Jayde grunted and rolled off the bed. “Here.”

Vicky took the bags and began to tuck the clothes into them — one lot for the dump, one for the charity shop. Jayde was looking in the other drawers. She pulled open the bottom one, and gasped. “Oh, wow! Look at this.”

The drawer was full of silk and satin lingerie, in soft shades of cream and buttercup yellow, pink and baby-blue, much of it extravagantly trimmed with lace.

“This is fabulous.” Sulks were forgotten. “Whatever was the old duck doing with all this stuff?”

“It must be what she wore when she was young, and she kept it.” Vicky pulled out a full-length wrap, with bell sleeves and a silk sash. It was so soft that it rippled through her hands like water.

“Put it on,” Jayde urged. She had pulled out something for herself — a black satin petticoat with a lace front panel and shoelace straps. “I’m going to try this on.” She danced off to her own bedroom with her trophy.

Vicky shrugged into the wrap and swirled in front of the cheval mirror in the corner. It was so beautiful, a delicate shade of lilac, trimmed with lace. A faint exotic fragrance clung to its folds.

Was this what Aunt Molly had worn for her lover, the poet, the painter? What sort of life had she lived, to have owned such beautiful things? They must have been expensive. The label inside was woven in pink on cream —Fabriqué Elisa Roselli / Paris.

“Ta dah!” Jayde came back in, posing to show off the black petticoat. “What do you think? I could wear this down the club.”

Vicky eyed it doubtfully. “Well . . . I suppose . . .”

“These slip dresses are all the thing. That wrap thing’s gorgeous. Are you going to keep it?”

Vicky turned to gaze at it in the mirror again. “Yes, I think I will.”

“Jeremy will love it.”

Vicky laughed dryly. “I don’t think it would suit him.”

“This is fun.” Jayde dived into the drawer again and pulled out a full-length cream silk nightgown, followed by a scarlet camisole and a lace bra. “Wow — this is amazing! I wonder what else we can find? Have you looked in the attic yet?”

“Not yet.”

Jayde dumped her trophies on the bed and darted out to the landing, and Vicky heard her footsteps on the narrow stairs up to the attic. A couple of thumps — she could only hope she wouldn’t come through the ceiling. Then Jayde’s voice, bubbling with excitement.

“Vicky — come and look at this!”

She slipped off the wrap and hurried up the steep, twisting flight to the attic.

A sharp aroma of dust and old wood attacked her nostrils, making her sneeze. A bare lightbulb swinging from the apex of the roof cast weird shadows over various bits of junk — a couple of broken chairs, a cardboard box of worn-out boots and shoes. And a pair of ancient steamer trunks.

Jayde had opened one of them and was twirling around with a giant feather fan.

“Where did all this come from? It looks like your aunt Molly led a pretty wild life when she was young.” She plunged back into the trunk and pulled out a bundle of strands of beads. “What on earth is this?”

Vicky shook her head, laughing. “Heaven knows!”

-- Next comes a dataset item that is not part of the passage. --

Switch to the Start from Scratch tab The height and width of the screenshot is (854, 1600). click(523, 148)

They began to carefully untangle the strands. It took several minutes, and when they had finished they weren’t much wiser about what it was.

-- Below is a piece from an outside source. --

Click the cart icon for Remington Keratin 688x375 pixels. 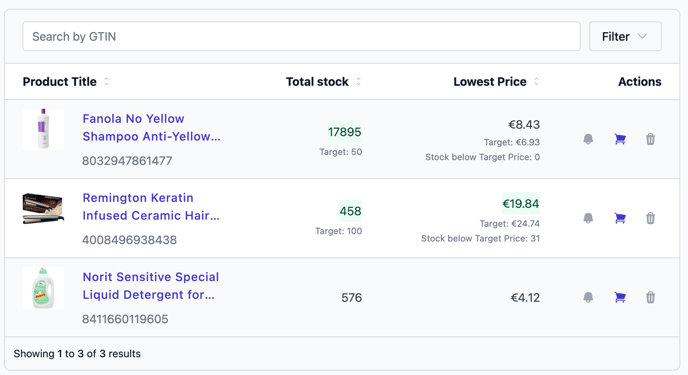(620, 218)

“These bits look like they would be shoulder straps,” Jayde mused, holding it up. “Then you’ve got a kind of necklace. And then this bit might go round your hips and down over your tush.But there’s nothing over your boobs — it must have been worn with something else.”

Vicky laughed. “I don’t think so. Oh, Aunt Molly — what a girl you were! Haven’t you seen that film,Moulin Rouge? These are the kind of costumes they wore.”

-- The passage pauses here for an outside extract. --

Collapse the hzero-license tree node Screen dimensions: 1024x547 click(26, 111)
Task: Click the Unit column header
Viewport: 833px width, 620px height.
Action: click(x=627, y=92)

“But that was just a film — not real life.”

“The Moulin Rouge was a real place —isa real place. It’s a nightclub, a cabaret, in Paris. The dancers there wear feathers and these exotic costumes, and some of them are nearly naked. It’s very famous — haven’t you ever heard of it?”

Jayde shrugged. “I might have done. Do you think Molly actually was a dancer there?”